さらに2006年に食品の残留農薬規制がポジティブリスト制度になり、すべての農薬が原則、0.01ppm以上あってはいけなくなりました。これに伴う集水域での農薬使用料減少により、宍道湖で沈水植物の繁茂が始まりました。同じ頃にヒシが増えている水域もあります。手賀沼では1950年代に除草剤使用が始まると、まずシャジクモ類が消えました。次に沈水植物が消え、最後にヒシが消えました。このことからヒシが一番除草剤に強かった可能性があります。なので除草剤使用料が減ったら最初に侵入するのがヒシで、次が沈水植物、最後がシャジクモと思われます。現在ヒシの大繁茂が起こっている湖沼は、やがて沈水植物の大繁茂が始まる可能性があります。そして今年の夏、ヒシ繁茂で困っていた諏訪湖では、とうとう沈水植物のクロモが突発的に繁茂始めました。流れがある河川では浮葉植物は侵入できないので、いきなり沈水植物の繁茂が始まると予測されます。

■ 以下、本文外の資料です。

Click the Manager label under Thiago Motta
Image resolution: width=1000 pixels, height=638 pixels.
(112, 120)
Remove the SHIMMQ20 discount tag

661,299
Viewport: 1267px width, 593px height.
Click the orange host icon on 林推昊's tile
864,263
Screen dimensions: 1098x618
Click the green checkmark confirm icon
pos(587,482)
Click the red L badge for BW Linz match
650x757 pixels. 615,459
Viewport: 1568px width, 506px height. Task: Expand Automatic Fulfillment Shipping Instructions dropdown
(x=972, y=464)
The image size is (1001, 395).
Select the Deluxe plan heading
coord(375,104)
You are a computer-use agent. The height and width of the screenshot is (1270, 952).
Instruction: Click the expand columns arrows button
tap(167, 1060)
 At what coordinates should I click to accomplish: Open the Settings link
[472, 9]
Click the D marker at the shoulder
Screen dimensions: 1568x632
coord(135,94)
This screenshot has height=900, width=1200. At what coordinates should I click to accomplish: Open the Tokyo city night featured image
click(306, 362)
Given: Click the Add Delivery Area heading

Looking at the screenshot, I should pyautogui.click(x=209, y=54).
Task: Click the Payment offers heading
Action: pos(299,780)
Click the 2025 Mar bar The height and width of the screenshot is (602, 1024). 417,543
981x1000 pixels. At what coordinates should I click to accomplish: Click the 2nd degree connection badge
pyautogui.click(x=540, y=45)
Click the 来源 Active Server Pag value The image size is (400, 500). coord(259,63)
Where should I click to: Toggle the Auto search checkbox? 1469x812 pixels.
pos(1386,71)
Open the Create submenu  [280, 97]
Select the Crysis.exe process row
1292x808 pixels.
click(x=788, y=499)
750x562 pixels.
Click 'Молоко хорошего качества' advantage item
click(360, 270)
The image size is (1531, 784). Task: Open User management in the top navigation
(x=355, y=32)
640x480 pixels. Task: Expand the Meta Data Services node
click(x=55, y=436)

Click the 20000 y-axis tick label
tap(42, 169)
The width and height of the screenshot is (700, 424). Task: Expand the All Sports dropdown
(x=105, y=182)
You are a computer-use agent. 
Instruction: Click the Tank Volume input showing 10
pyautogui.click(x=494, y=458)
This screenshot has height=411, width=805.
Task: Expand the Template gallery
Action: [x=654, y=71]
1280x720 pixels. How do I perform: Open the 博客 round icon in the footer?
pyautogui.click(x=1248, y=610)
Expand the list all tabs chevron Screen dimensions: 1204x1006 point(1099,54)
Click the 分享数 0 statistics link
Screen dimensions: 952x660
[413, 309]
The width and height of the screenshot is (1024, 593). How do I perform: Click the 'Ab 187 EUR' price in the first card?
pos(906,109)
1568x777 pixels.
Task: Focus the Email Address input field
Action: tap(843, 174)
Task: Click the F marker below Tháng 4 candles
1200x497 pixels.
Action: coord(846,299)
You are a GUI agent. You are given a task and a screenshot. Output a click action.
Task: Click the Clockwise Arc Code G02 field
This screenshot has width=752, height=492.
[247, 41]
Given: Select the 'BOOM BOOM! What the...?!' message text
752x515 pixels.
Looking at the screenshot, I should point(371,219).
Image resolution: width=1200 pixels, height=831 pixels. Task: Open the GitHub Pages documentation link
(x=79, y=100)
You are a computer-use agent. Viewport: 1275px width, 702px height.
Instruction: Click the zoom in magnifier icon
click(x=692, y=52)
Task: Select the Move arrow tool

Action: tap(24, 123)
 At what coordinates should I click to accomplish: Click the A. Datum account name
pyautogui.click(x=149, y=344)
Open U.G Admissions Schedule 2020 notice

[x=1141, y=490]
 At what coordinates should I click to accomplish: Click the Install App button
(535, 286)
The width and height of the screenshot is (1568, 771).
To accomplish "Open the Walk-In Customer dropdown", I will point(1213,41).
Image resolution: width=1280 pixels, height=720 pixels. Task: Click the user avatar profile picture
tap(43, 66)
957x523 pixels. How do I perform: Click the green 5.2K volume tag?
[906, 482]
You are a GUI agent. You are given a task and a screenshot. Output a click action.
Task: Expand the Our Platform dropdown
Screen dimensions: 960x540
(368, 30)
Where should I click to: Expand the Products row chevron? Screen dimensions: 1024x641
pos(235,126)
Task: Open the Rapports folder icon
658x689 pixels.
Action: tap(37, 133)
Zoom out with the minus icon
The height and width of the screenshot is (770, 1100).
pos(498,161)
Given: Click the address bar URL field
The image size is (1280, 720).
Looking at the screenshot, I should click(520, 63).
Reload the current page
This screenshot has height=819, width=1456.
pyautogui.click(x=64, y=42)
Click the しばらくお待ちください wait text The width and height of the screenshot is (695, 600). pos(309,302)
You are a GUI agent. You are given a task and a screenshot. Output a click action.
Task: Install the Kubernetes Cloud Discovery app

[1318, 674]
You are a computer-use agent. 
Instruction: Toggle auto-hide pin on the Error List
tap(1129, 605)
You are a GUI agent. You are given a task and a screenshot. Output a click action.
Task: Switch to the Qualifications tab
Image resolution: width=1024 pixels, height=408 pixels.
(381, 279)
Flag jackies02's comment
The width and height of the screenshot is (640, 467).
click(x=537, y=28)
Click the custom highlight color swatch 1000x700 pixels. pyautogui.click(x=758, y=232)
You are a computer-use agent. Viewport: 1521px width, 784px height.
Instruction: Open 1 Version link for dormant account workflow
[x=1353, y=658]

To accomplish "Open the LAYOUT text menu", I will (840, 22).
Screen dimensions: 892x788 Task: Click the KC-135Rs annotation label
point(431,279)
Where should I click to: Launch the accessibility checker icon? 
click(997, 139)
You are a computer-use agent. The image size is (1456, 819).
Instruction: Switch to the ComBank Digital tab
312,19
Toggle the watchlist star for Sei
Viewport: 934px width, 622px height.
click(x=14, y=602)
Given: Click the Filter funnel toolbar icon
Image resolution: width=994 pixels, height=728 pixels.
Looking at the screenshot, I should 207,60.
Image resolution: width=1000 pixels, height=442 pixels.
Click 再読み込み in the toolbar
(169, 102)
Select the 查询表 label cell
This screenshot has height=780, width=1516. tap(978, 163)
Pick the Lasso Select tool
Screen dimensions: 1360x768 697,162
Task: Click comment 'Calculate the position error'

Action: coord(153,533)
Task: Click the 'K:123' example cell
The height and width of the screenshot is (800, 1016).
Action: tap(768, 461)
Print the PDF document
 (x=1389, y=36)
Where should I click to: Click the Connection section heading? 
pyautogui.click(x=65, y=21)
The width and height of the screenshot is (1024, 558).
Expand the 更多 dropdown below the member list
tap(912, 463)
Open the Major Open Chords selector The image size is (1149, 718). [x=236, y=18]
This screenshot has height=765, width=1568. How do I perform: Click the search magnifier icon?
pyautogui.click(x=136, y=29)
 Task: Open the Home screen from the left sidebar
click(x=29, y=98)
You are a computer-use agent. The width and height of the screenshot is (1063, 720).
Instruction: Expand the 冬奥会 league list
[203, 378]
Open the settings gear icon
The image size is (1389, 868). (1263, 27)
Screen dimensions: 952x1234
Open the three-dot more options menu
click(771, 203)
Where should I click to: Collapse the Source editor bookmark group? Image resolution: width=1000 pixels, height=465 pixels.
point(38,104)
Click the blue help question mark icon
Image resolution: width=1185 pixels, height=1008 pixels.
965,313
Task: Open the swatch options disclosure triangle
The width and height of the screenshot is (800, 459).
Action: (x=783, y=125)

要約すると、日本の河川はもともと洪水が多く、沈水植物が一掃されやすい環境だったのですが、治水事業によって沈水植物が大繁茂しやすい流況になりました。それを抑制していた除草剤使用が減るにつれて、史上初めて、河川での大繁茂が始まるのです。
これまで日本人が経験したことがないことが始まるのですから、頭を柔らかくして先見にとらわれず、プラクティカルに徹した対策が必要になってきます。この分野でそういうことが一番得意なのが私だろうと思っています。何らかの専門分野にあえて深くコミットせず、現場主義に徹してきましたから。